Saturday 1 August 2009

Bellamy, Starkey, Heathcote

You spend your life in academia. You write papers and books, attend conferences, give keynote speeches, become a reader, maybe even a professor.
Having gained a reputation for your subject knowledge, your university, yourself, you are then told to retire.
What do you do?
Well?
You get an 'agent', maybe somebody who has studied in your department or even a friend.
They then help you create a new career after university.
It could be Environmental Ecology, English History or Mantle of The Expert.
You need to update a little sure; a new idea possibly, even introduce new 'enterprises' to your 'clients', just remember to stay one step ahead of any competition, because your future depends on it.

Oh... and just hope that your new audience has no, in depth, understanding of your previous academic life.

You must then try to remain relevant, so that your ideas will then dominate current thinking in your subject area.
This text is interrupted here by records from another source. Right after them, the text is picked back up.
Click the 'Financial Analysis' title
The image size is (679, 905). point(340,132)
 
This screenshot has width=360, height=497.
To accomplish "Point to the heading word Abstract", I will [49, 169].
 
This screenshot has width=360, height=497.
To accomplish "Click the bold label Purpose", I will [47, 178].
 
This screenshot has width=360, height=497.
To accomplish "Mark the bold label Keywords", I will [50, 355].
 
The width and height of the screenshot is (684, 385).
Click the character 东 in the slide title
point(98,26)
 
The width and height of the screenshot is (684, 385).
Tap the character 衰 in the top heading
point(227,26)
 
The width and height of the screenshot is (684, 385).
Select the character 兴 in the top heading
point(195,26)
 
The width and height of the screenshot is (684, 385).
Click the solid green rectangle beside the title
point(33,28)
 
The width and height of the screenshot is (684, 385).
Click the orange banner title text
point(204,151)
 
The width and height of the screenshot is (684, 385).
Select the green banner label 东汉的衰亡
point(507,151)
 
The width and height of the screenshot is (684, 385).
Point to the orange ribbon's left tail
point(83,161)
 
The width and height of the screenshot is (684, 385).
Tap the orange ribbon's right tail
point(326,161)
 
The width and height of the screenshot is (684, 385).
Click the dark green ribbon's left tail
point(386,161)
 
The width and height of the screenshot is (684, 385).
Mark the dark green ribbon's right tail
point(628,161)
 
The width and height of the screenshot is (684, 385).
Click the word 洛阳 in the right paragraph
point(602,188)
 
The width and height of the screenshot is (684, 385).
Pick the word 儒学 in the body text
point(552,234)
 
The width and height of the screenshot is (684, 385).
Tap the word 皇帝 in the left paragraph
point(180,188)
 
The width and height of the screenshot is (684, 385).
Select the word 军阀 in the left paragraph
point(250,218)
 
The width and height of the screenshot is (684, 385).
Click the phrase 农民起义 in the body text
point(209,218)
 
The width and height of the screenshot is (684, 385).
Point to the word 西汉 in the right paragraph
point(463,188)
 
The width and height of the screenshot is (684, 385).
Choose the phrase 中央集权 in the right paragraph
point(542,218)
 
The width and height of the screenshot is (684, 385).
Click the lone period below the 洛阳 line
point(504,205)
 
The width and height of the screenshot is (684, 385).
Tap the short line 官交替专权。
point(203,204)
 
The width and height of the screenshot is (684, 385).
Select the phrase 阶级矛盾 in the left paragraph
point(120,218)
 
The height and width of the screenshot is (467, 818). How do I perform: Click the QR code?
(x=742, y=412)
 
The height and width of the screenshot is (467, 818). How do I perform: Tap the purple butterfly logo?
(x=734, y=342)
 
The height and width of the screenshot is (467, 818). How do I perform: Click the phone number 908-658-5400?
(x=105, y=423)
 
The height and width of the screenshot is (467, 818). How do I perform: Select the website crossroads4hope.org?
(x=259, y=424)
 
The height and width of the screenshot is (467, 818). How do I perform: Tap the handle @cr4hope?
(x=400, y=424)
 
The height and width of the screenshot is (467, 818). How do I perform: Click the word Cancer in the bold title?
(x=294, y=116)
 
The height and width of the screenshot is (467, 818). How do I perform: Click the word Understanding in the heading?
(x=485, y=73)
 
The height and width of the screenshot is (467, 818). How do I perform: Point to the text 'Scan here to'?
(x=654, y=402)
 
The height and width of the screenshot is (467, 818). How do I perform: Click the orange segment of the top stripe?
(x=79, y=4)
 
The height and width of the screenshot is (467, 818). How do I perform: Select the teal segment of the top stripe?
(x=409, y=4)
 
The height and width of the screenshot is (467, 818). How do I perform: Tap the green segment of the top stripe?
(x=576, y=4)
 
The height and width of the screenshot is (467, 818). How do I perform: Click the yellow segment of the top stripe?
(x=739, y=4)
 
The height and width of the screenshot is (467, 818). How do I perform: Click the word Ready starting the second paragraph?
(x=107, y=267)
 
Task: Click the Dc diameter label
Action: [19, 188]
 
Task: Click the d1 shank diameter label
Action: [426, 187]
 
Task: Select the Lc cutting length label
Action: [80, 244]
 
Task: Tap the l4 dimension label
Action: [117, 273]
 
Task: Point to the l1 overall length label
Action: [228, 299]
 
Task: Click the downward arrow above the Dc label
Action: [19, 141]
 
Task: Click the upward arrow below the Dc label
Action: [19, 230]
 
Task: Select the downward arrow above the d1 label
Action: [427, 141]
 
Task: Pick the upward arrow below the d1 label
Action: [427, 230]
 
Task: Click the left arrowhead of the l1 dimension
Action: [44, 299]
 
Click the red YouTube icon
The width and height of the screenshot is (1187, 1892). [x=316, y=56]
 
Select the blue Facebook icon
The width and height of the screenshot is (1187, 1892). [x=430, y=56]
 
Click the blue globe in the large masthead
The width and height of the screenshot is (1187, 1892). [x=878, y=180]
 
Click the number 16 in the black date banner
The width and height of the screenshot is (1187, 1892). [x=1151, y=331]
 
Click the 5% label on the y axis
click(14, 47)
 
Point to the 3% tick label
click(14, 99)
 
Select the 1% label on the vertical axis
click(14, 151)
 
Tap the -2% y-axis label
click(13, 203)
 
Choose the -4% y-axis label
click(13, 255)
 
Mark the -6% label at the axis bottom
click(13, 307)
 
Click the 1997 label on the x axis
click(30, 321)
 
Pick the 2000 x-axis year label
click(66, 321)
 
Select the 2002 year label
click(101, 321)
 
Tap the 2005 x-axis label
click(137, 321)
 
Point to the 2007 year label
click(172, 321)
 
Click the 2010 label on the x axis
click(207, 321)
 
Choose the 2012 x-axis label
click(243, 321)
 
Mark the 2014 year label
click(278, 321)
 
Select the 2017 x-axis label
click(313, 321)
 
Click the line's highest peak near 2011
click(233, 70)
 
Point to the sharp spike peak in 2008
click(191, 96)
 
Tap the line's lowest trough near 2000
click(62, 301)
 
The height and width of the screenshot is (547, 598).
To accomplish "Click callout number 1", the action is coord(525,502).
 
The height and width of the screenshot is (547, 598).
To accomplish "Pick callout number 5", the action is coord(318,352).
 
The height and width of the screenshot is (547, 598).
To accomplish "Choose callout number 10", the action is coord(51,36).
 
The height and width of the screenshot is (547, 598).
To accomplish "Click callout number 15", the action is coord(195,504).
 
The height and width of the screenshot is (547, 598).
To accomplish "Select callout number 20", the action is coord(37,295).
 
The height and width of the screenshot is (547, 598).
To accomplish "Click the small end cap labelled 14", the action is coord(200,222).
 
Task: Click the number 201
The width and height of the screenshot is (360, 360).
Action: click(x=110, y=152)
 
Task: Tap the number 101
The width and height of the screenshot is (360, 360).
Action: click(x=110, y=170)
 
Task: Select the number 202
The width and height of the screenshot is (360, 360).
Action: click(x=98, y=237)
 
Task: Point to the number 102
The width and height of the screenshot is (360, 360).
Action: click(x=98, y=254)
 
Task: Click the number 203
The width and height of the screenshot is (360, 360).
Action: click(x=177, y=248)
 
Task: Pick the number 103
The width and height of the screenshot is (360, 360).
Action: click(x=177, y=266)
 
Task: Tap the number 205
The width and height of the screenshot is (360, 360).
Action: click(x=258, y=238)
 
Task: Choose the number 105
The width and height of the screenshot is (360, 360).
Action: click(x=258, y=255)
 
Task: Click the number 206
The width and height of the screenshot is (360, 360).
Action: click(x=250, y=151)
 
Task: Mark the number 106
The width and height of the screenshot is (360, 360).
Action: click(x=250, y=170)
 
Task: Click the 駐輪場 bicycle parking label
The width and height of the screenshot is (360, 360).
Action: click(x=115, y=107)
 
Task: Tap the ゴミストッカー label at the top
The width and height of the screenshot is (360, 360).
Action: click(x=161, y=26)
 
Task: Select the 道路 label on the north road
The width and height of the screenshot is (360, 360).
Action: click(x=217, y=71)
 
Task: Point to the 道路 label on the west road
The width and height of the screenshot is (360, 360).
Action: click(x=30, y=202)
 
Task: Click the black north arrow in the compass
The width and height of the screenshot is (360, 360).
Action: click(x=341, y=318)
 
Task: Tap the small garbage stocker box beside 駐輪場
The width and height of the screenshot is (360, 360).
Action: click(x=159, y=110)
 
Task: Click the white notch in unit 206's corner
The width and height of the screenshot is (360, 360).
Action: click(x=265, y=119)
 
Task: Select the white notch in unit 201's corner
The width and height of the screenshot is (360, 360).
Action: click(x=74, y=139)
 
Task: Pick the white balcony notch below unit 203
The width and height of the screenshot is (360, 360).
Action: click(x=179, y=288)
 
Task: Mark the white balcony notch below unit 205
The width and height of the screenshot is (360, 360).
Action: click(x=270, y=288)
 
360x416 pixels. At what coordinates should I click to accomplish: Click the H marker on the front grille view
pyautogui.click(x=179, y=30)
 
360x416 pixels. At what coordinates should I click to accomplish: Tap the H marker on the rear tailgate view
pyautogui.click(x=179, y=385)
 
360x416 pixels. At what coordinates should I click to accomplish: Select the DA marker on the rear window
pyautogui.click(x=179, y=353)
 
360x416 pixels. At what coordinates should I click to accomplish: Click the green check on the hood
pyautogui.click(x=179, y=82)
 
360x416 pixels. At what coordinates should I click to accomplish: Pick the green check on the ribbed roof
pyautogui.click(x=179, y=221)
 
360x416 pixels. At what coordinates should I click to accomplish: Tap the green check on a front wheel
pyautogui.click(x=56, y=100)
This should then render all other attempts to move ideas forward redundant.
Years later like, for example, Slade, Way, Byron, Bolton, O'Neill, Neelands, Kempe you will be placed, eventually [ nowadays metaphorically ], on the university library shelf. Useful references for Drama in Education modules on English, Media Studies or Theatre courses.

Useful concepts in Education remain useful. Trust me.
Dorothy made a shrewd selection from a broad range of ideas worked over 30+ years in academia.
Like my students tell me, they always work better and feel sharper when being observed. Not when alone with a class.
MoE is a first class performance idea for all concerned but not the only one.